PSG dá troco no Barcelona 7 anos após maior humilhação

[Editado por: Marcelo Negreiros]

Ousmane Dembélé comemora gol do PSG diante do Barcelona na Liga dos Campeões
Ousmane Dembélé comemora gol do PSG diante do Barcelona na Liga dos Campeões Imagem: Albert Gea/REUTERS

Nesta terça, sete anos, um Neymar, um Messi e dezenas de contratações depois, o PSG continua sem sua taça mais cobiçada.
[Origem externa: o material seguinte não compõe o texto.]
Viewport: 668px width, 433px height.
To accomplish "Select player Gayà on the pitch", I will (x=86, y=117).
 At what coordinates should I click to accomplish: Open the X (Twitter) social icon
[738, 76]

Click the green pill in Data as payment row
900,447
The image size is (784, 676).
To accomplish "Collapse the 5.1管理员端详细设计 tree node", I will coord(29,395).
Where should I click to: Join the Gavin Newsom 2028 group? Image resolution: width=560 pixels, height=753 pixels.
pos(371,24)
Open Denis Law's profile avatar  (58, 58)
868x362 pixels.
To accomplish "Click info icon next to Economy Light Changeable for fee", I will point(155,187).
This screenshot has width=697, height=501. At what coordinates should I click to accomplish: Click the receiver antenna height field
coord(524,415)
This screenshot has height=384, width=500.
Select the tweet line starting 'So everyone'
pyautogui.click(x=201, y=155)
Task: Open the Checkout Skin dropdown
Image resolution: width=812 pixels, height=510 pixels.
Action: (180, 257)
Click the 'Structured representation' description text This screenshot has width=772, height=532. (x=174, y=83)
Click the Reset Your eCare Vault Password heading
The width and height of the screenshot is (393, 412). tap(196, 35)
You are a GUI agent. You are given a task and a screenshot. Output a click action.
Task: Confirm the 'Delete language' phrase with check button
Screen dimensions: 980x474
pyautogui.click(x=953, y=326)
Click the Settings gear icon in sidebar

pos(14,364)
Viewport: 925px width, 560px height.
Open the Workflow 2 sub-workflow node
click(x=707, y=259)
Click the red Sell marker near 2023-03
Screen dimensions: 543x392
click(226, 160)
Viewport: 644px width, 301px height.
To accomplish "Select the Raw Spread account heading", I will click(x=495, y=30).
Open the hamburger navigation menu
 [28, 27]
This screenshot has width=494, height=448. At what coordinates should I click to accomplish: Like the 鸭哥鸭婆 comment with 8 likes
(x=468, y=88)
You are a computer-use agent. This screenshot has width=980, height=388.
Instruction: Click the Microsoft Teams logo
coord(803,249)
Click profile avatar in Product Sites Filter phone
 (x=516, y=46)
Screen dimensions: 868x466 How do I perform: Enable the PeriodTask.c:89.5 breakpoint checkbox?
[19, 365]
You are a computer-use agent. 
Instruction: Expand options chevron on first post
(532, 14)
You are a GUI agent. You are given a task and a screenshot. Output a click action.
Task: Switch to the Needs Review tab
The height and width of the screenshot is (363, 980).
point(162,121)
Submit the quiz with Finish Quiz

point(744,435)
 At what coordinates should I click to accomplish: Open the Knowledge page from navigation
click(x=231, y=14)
Mais do que isso, olha para o futuro sabendo que o castelo de cristal financiado pelo Qatar parece ter data de validade, conta os dias para dizer adeus a Kylian Mbappé.

Por isso, a vitória desta terça é emblemática: poderia ter sido o último jogo do astro francês no maior palco europeu com a camisa do clube. Não foi. Mbappé terá pelo menos mais duas partidas — as semifinais contra o Borussia Dortmund. Se voltar à final, terá a chance de se redimir da decisão de 2020, quando abusou as chances perdidas e viu o time cair diante do Bayern.

Mas o craque do PSG na noite fria de Montjuic não foi Mbappé (apesar dos dois gols marcados). No dia em que o camisa 7 enfrentava a hostilidade da torcida do Barcelona, diante de sua iminente contratação pelo Real Madrid, quem sofreu ainda mais foi Ousmane Dembelé, ex-jogador do time catalão, que foi vaiado a plenos pulmões.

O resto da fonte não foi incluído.